Tuesday, September 16, 2003

I was talking yesterday to a field rep in the Eastern Shore who said that he was out in the field, trying to calibrate a corn harvester that was operating in the midst of a rainstorm. This is a deep no-no and shows just how desperate they are down there to get something of the crop in and off the fields, even if the moisture rates are through the ceiling. I wonder what the chances are of rot, and at what percentages do they kick in? They've got hundreds of thousands of acres of spring crops down there - there's no way they're going to get even a fraction of that harvested before the hurricane hits. I just hope that no-one stays out too long & gets hurt in an accident. Farming is a dangerous enough profession without trying to harvest in the early stages of a hurricane.

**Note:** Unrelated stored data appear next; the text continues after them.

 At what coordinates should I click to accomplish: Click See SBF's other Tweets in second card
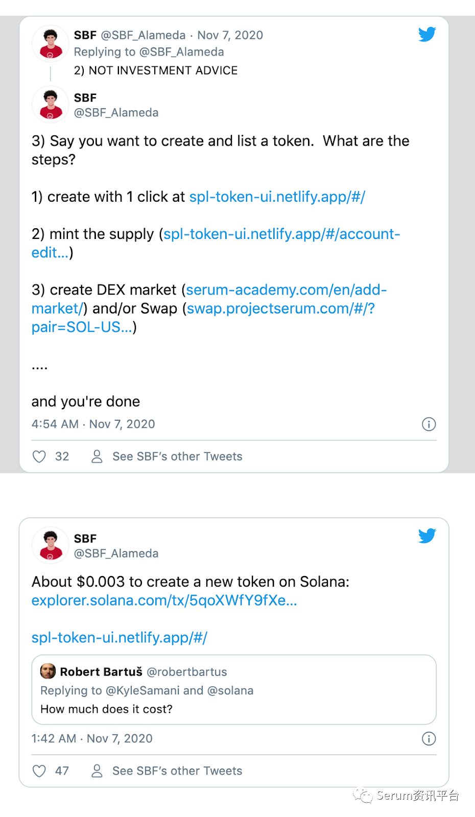coord(177,771)
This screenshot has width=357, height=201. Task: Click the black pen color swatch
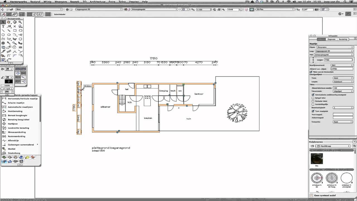tap(9, 82)
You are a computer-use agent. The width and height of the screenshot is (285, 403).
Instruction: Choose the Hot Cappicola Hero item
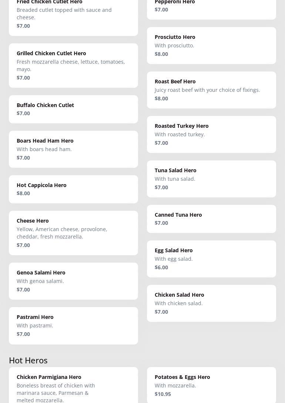point(73,189)
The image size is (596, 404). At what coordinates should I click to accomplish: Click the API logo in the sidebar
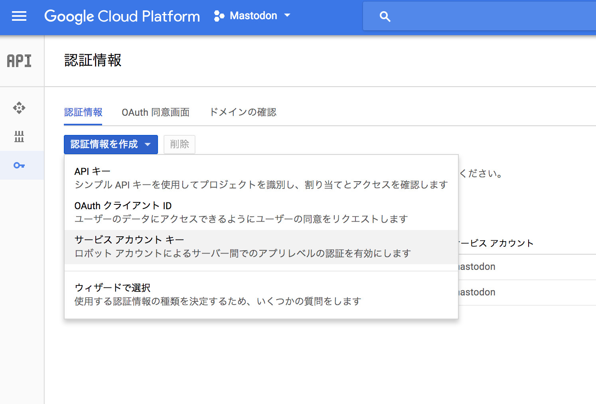(x=19, y=61)
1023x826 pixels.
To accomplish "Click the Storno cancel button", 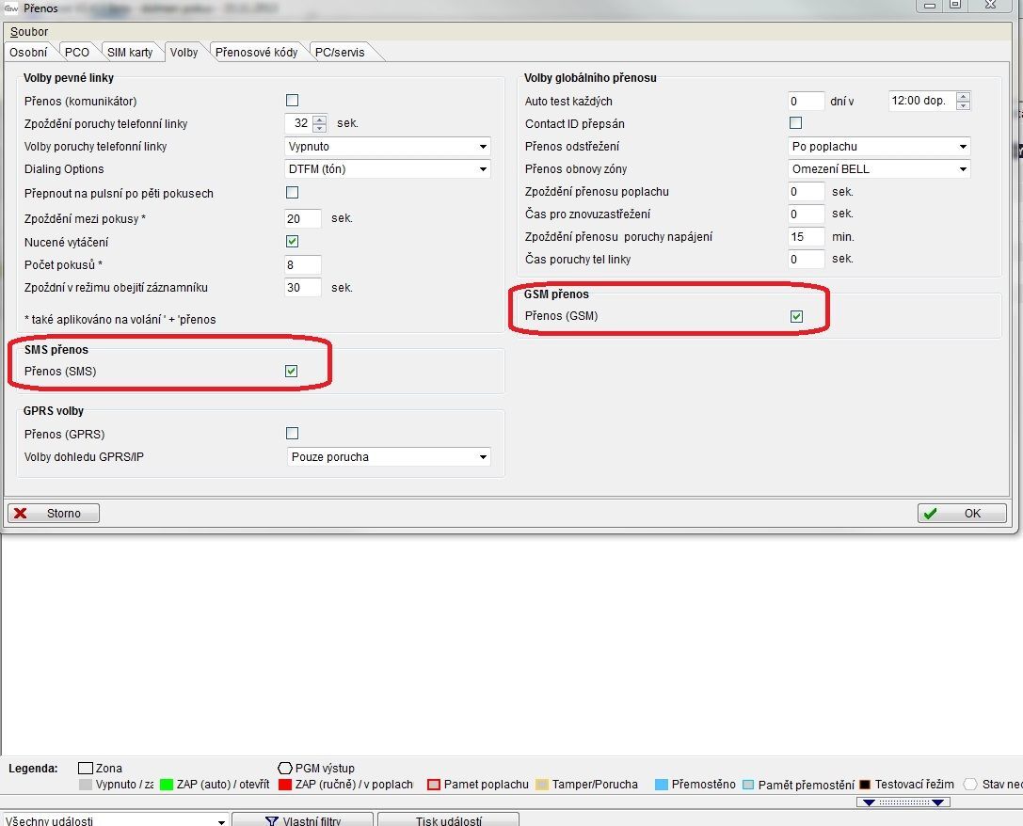I will pyautogui.click(x=54, y=514).
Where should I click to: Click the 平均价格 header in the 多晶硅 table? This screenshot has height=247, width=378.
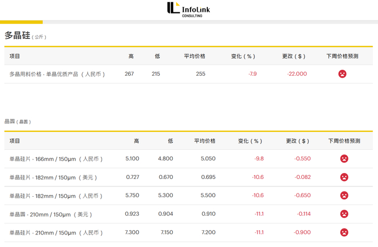(x=194, y=56)
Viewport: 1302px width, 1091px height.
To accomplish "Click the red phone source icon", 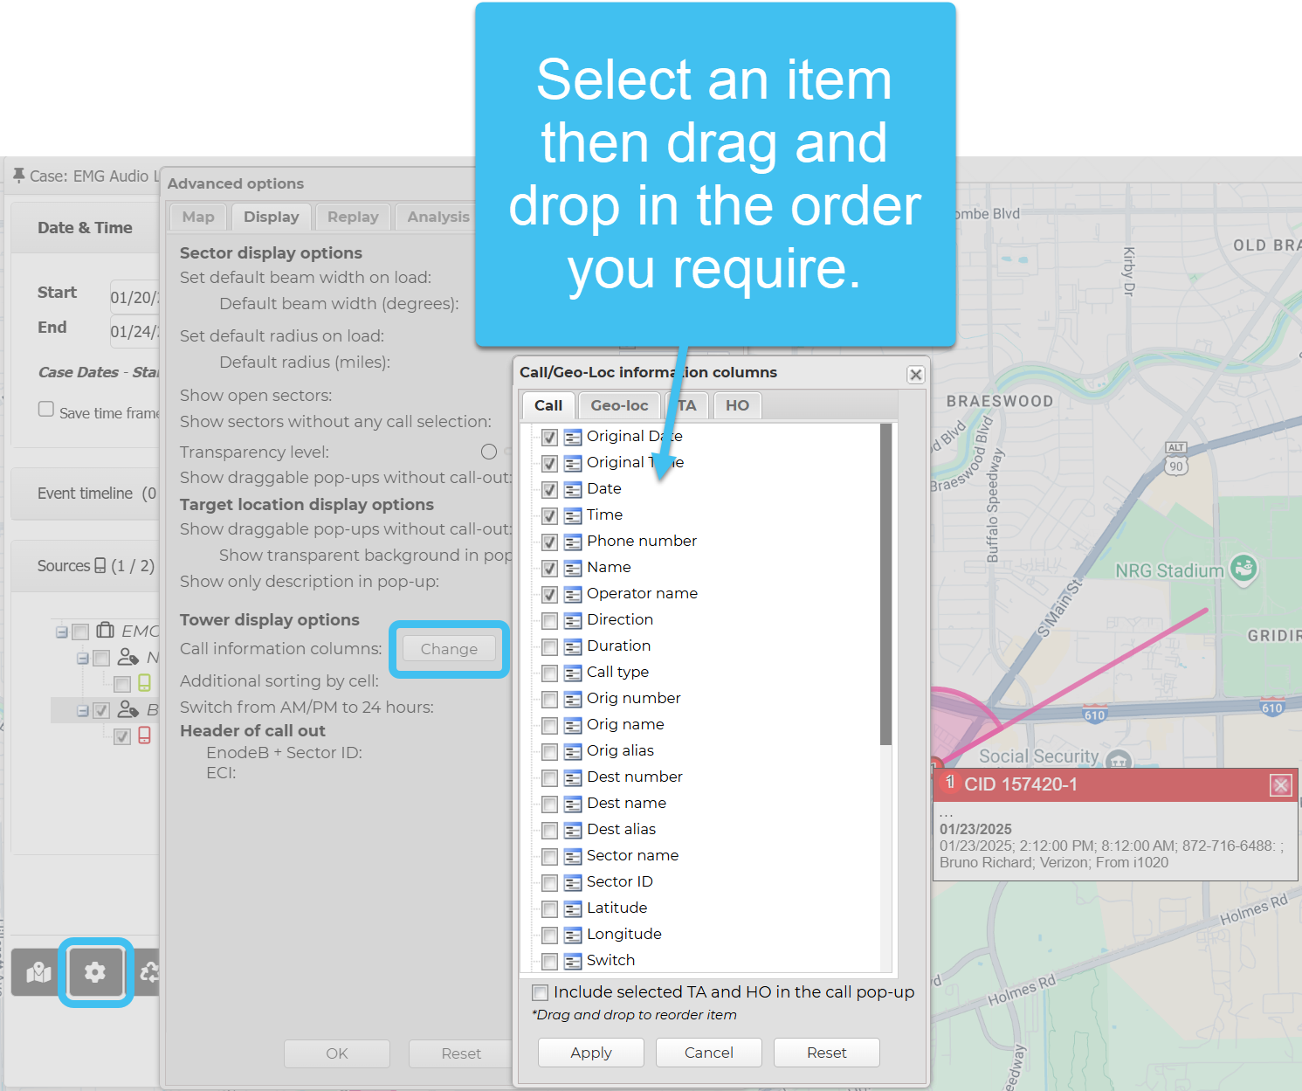I will click(x=145, y=735).
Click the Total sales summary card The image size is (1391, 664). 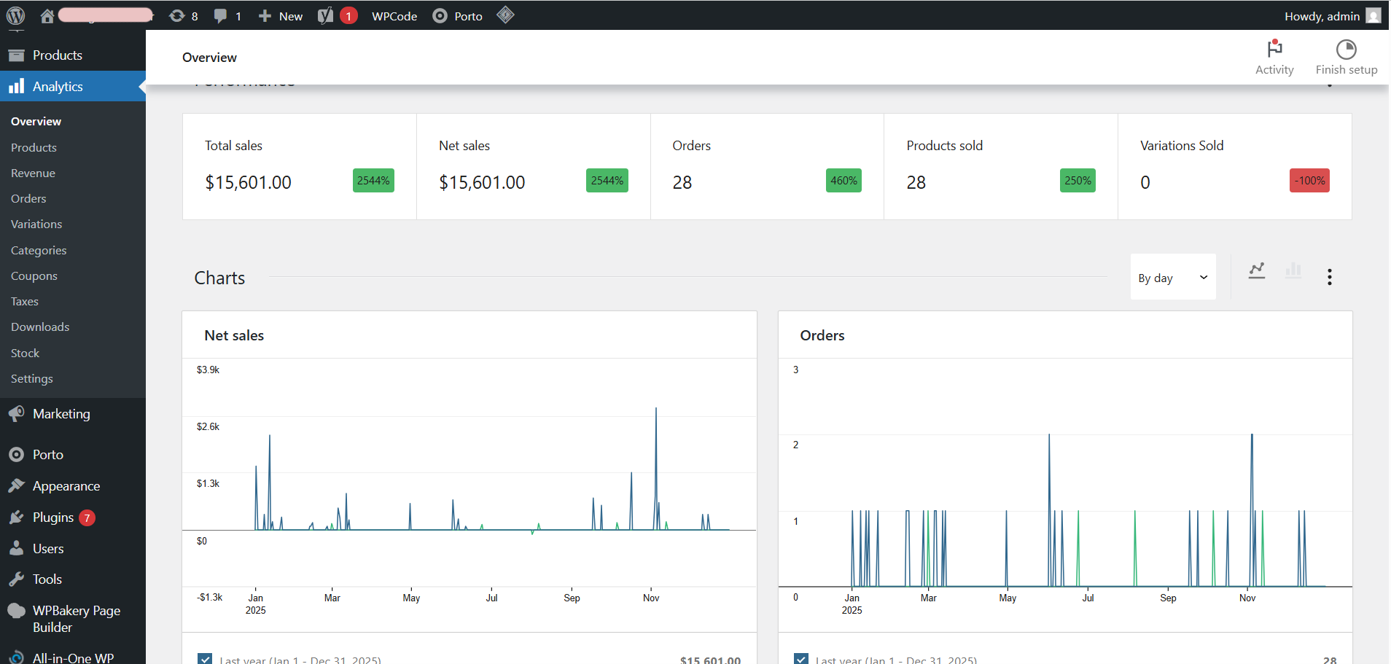point(299,166)
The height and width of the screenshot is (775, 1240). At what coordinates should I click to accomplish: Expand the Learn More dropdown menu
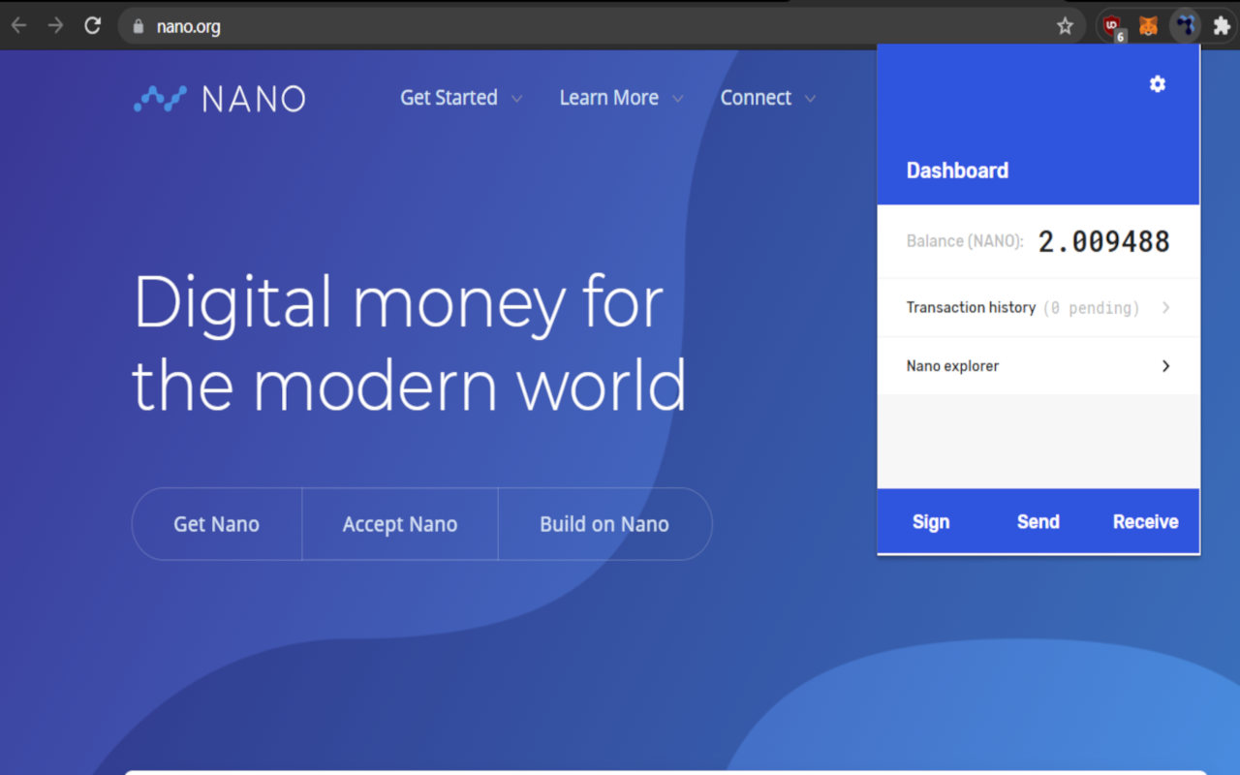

Meanwhile, I've just talked to our in-house expert, and he says that the storm isn't going to be the monster we were fearing. Looks to hit the Outer Banks, and then go skidding up the Chesapeake with 100-mph winds. It's going to still be a hurricane when it hits the poor bastards in the Eastern Shore, but it isn't going to be the killer it might have been. 50-60 mph ground gusts, and 3-4 inches of rain. The corn crops will get damaged, but it hopefully won't be total. It's gonna delay the harvest something fierce, though. Takes a long time to dry out fields enough to do a proper clean harvest. Up here in the mountains, it's just going to be a wild storm.